Top of Records for the task

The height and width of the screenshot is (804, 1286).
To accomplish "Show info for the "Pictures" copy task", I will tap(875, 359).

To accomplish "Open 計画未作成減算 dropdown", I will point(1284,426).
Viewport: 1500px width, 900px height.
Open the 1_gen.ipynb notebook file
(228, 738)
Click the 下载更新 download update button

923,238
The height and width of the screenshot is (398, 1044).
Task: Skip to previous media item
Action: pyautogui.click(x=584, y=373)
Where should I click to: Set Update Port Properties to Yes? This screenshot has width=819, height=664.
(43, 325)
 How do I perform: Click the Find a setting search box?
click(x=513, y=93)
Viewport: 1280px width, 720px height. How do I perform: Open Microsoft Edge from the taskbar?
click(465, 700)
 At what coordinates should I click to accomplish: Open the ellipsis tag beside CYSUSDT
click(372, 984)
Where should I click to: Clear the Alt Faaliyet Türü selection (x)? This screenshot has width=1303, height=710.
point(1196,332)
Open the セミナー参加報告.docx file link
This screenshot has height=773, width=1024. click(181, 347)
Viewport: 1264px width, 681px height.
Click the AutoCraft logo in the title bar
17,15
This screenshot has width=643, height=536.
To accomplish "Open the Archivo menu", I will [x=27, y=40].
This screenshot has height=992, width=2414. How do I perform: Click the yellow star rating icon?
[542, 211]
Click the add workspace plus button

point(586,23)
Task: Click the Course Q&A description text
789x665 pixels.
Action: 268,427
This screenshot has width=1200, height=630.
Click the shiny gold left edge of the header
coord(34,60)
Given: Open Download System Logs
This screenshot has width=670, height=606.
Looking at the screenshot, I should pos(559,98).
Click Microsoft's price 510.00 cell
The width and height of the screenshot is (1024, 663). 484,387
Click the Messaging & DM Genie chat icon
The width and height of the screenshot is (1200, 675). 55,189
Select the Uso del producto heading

Bottom of Records for the task

The answer should be the complete set of records, printed exactly.

The height and width of the screenshot is (804, 1286).
To accomplish "Show info for the "Pictures" copy task", I will tap(875, 359).

To accomplish "Open 計画未作成減算 dropdown", I will point(1284,426).
Viewport: 1500px width, 900px height.
Open the 1_gen.ipynb notebook file
(228, 738)
Click the 下载更新 download update button

923,238
The height and width of the screenshot is (398, 1044).
Task: Skip to previous media item
Action: pyautogui.click(x=584, y=373)
Where should I click to: Set Update Port Properties to Yes? This screenshot has width=819, height=664.
(43, 325)
 How do I perform: Click the Find a setting search box?
click(x=513, y=93)
Viewport: 1280px width, 720px height. How do I perform: Open Microsoft Edge from the taskbar?
click(465, 700)
 At what coordinates should I click to accomplish: Open the ellipsis tag beside CYSUSDT
click(372, 984)
Where should I click to: Clear the Alt Faaliyet Türü selection (x)? This screenshot has width=1303, height=710.
point(1196,332)
Open the セミナー参加報告.docx file link
This screenshot has height=773, width=1024. click(181, 347)
Viewport: 1264px width, 681px height.
Click the AutoCraft logo in the title bar
17,15
This screenshot has width=643, height=536.
To accomplish "Open the Archivo menu", I will [x=27, y=40].
This screenshot has height=992, width=2414. How do I perform: Click the yellow star rating icon?
[542, 211]
Click the add workspace plus button

point(586,23)
Task: Click the Course Q&A description text
789x665 pixels.
Action: 268,427
This screenshot has width=1200, height=630.
Click the shiny gold left edge of the header
coord(34,60)
Given: Open Download System Logs
This screenshot has width=670, height=606.
Looking at the screenshot, I should pos(559,98).
Click Microsoft's price 510.00 cell
The width and height of the screenshot is (1024, 663). 484,387
Click the Messaging & DM Genie chat icon
The width and height of the screenshot is (1200, 675). 55,189
Select the Uso del producto heading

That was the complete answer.